Qu’est-ce que c’est ?

Le « laser de faible intensité », aussi appelé photobiomodulation, utilise une lumière d’intensité faible (rouge ou proche infrarouge) pour moduler l’activité cellulaire. Il ne chauffe pas les tissus et ne brûle pas. Il ne s’agit pas de radiations ionisantes. Ouvrir le schéma explicatif

Pour quels motifs peut-on le proposer ?

  • Douleurs musculo‑tendineuses (épicondylite, tendinopathies d’épaule, tendinite d’Achille, aponévrosite plantaire…).
  • Douleurs cervicales ou lombaires non spécifiques.
  • Douleurs articulaires dégénératives légères à modérées (par ex. arthrose) en complément d’un programme d’activité.
  • Suites d’entorses et contusions (phase subaiguë), raideurs.
  • Douleurs myofasciales/points gâchettes.

⚠️ Selon votre situation, d’autres approches (rééducation, activité physique adaptée, antalgiques, infiltrations, etc.) peuvent être plus adaptées ou complémentaires. La décision se prend au cas par cas avec votre médecin.

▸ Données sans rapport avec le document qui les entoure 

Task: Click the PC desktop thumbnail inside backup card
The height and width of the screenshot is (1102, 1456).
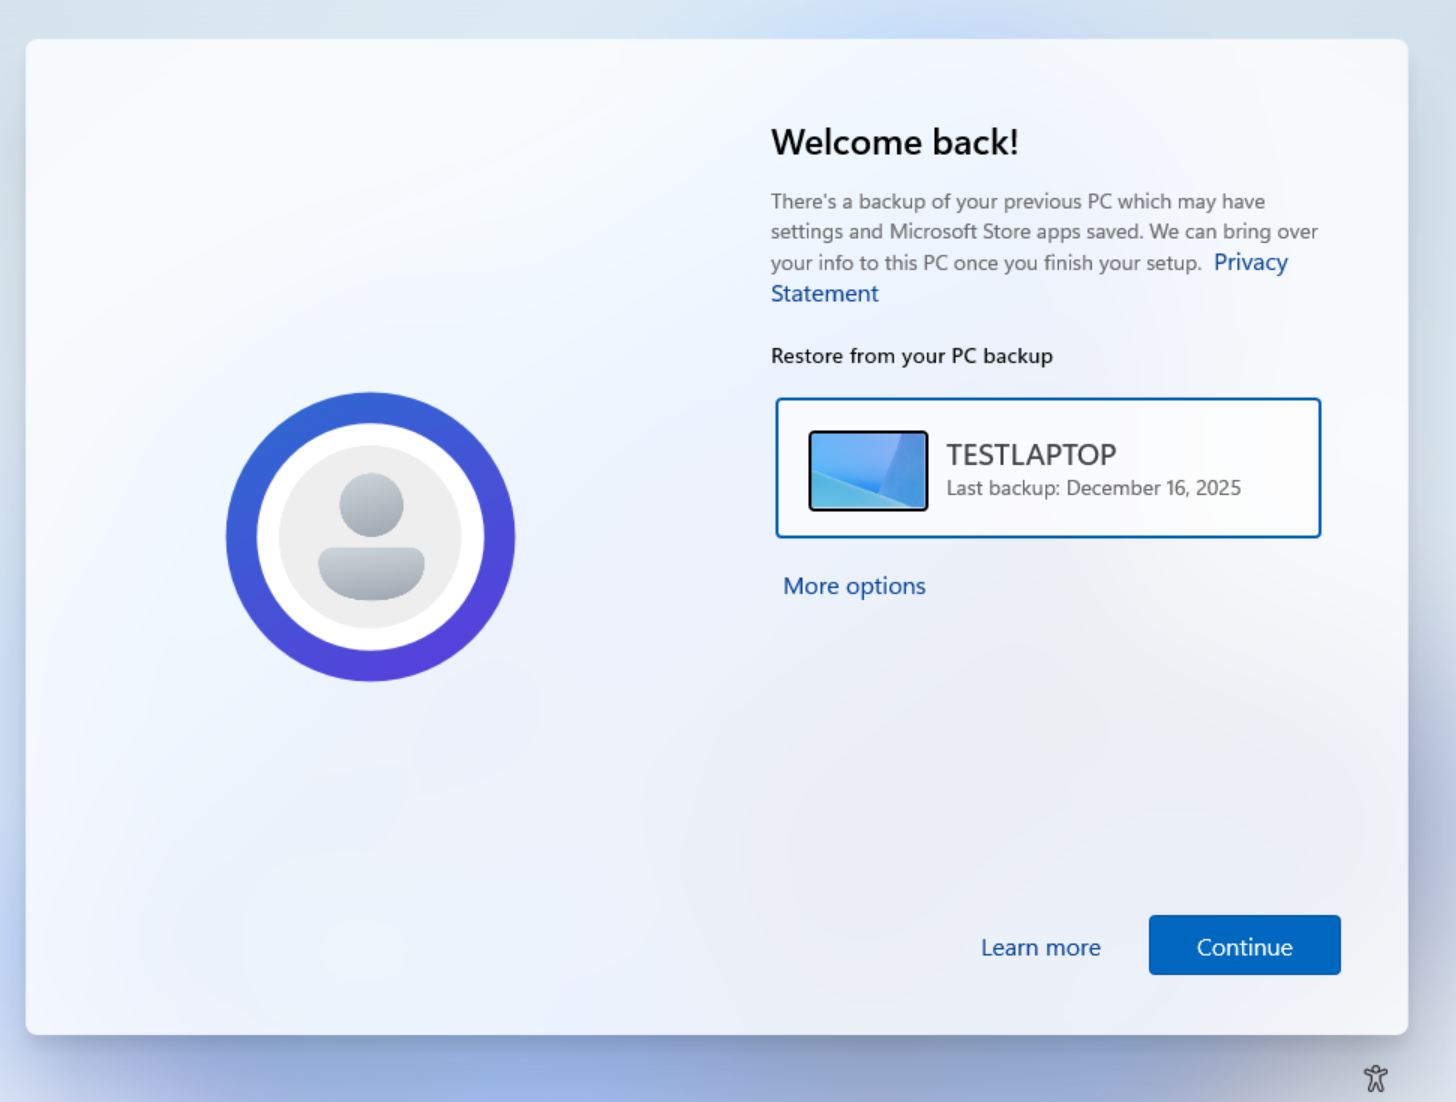Action: click(867, 470)
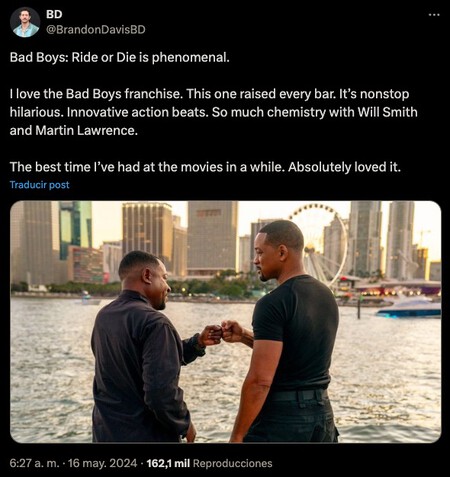This screenshot has height=477, width=450.
Task: Click the display name BD
Action: tap(54, 14)
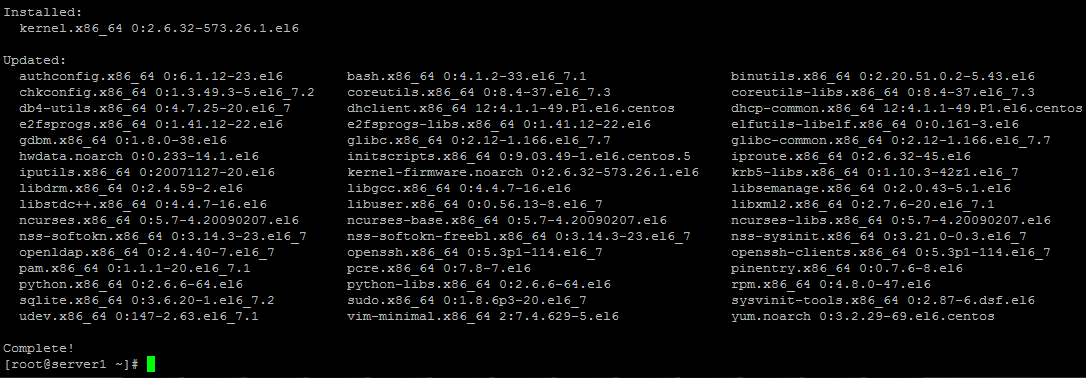The image size is (1086, 378).
Task: Click the vim-minimal.x86_64 package line
Action: [x=483, y=316]
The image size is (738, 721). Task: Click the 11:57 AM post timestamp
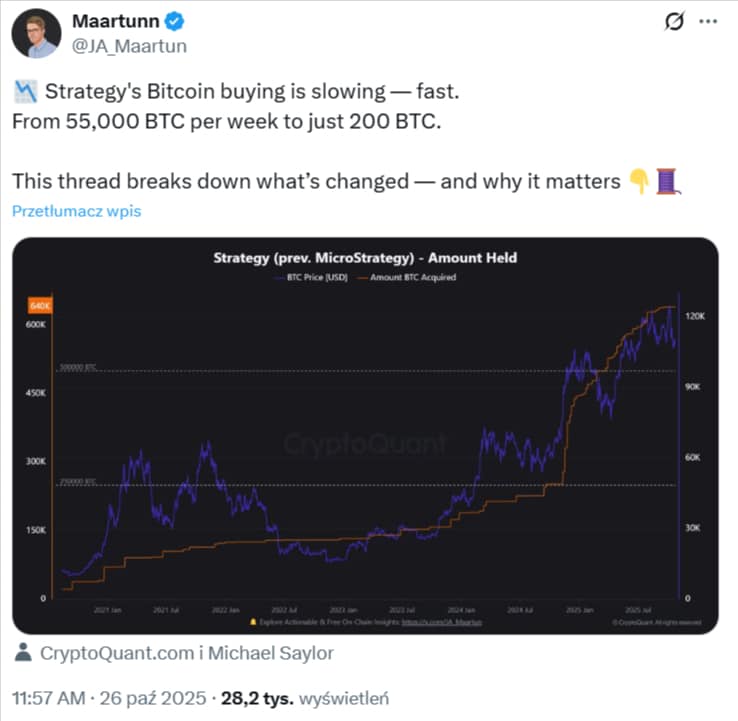(48, 697)

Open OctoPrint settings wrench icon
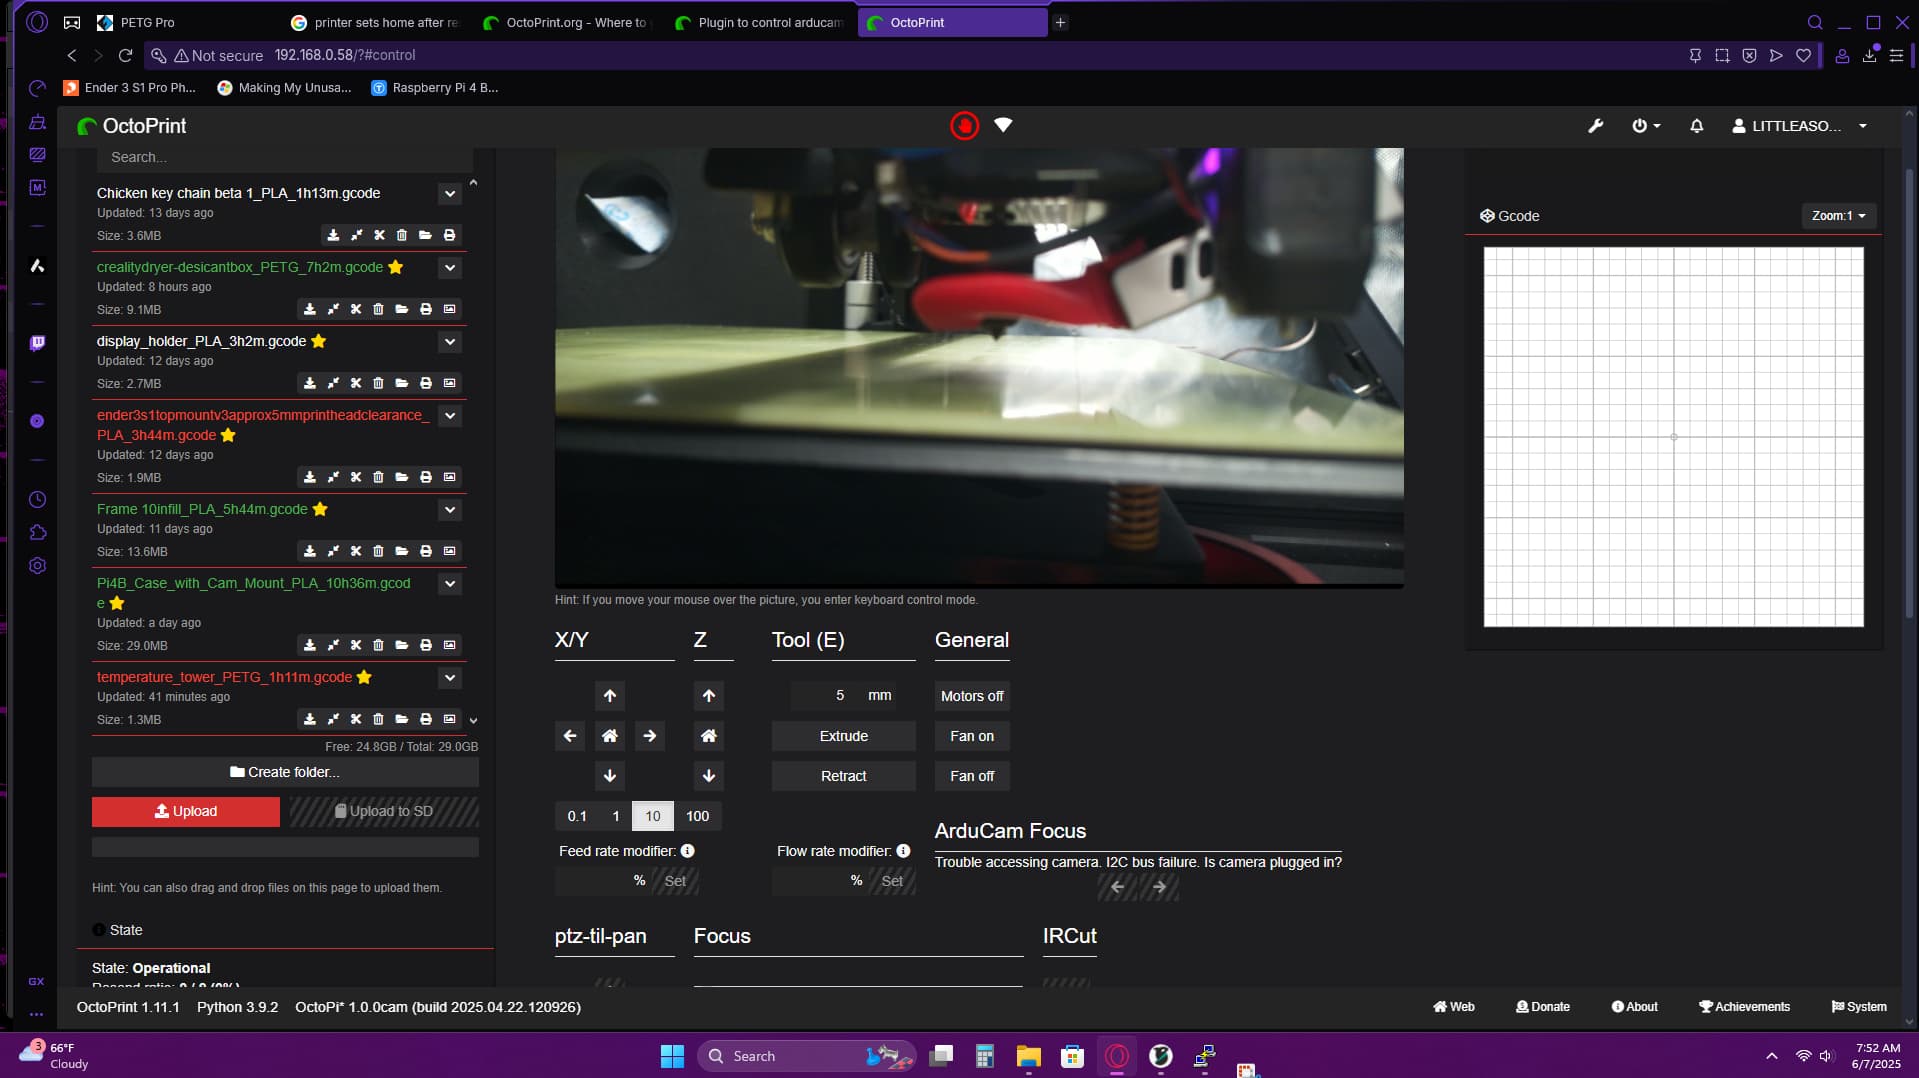point(1595,126)

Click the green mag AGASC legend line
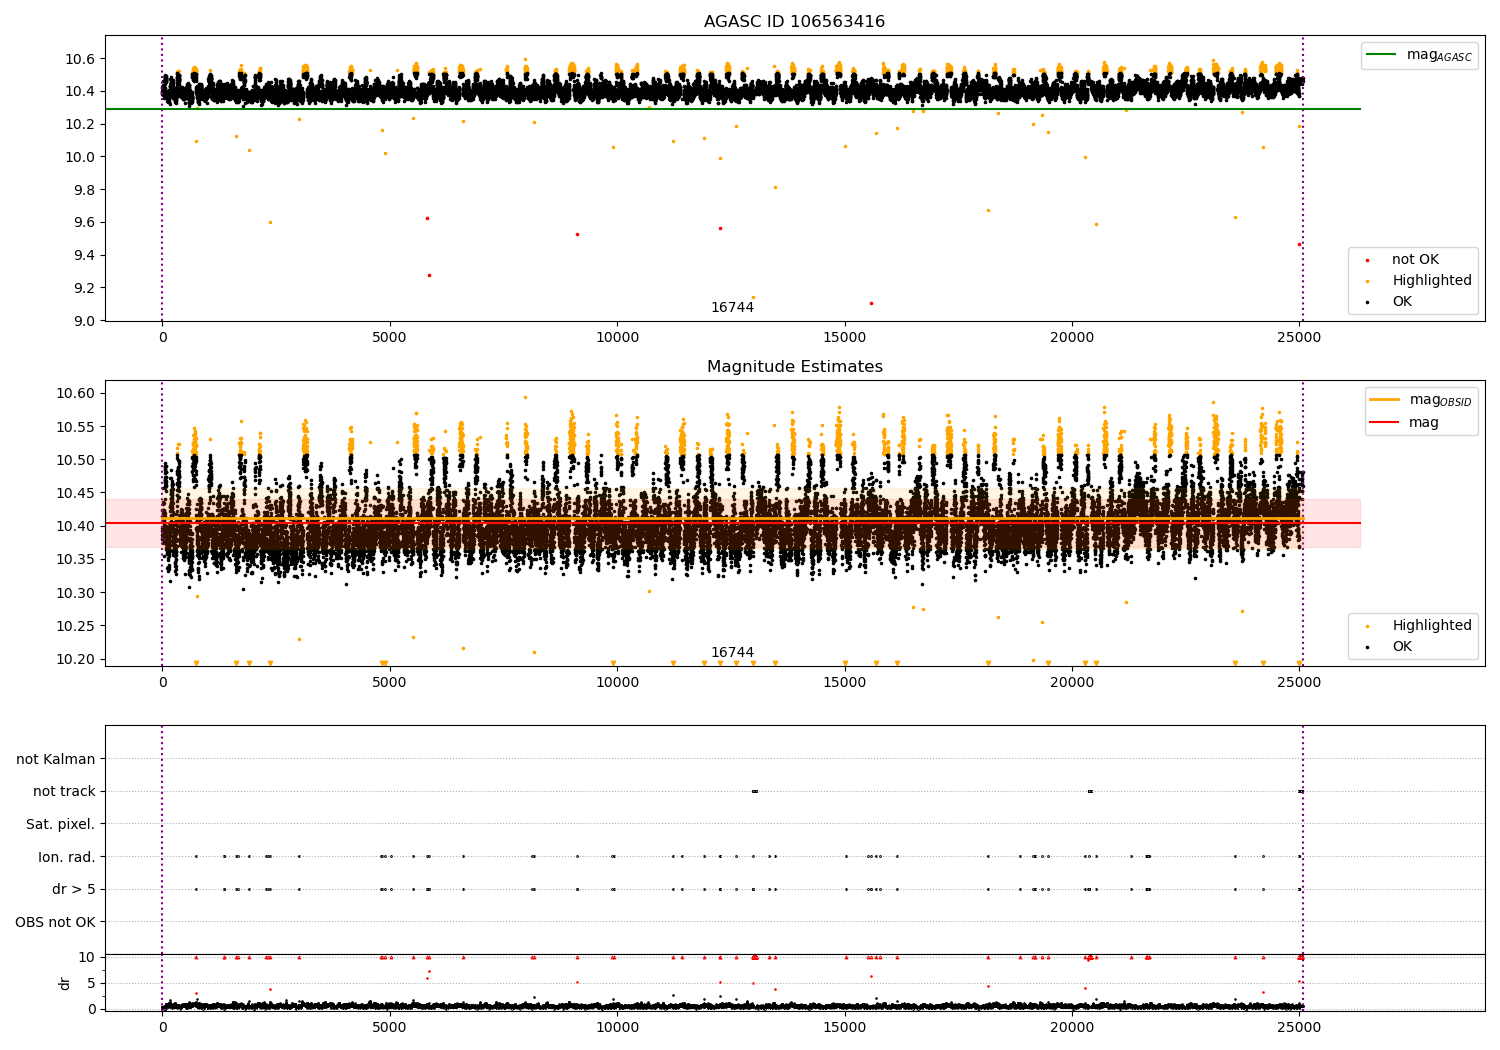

Comment se déroule une séance ?

  1. Bilan ciblé : localisation de la douleur, objectifs, contre‑indications.
  2. Protection oculaire : des lunettes sont portées par vous et le praticien.
  3. Application du faisceau : la pièce à main est placée au contact de la peau (ou à courte distance) pendant quelques secondes à quelques minutes par point, selon la zone et le protocole.
  4. Sensation : indolore ; vous pouvez sentir une douce chaleur ou rien du tout.
  5. Après : reprise des activités habituelles ; le protocole conseillé (mobilisation/exercices) est précisé.

Durée : le plus souvent 10 à 20 minutes selon la zone.
Fréquence : en général 1 à 2 séances par semaine.
Nombre de séances : très variable ; souvent 4 à 8, avec arrêt si inefficace.

Bénéfices attendus et limites

  • Le soulagement peut être progressif ; certaines personnes ressentent un mieux dès 1–3 séances, d’autres plus tard, et parfois pas d’effet notable.
  • Fonctionne mieux quand il est intégré à une prise en charge globale (éducation, exercices, adaptation des activités, sommeil, gestion du stress…).
  • N’est pas un “laser chirurgical” et ne remplace pas les traitements nécessaires lorsqu’ils sont indiqués.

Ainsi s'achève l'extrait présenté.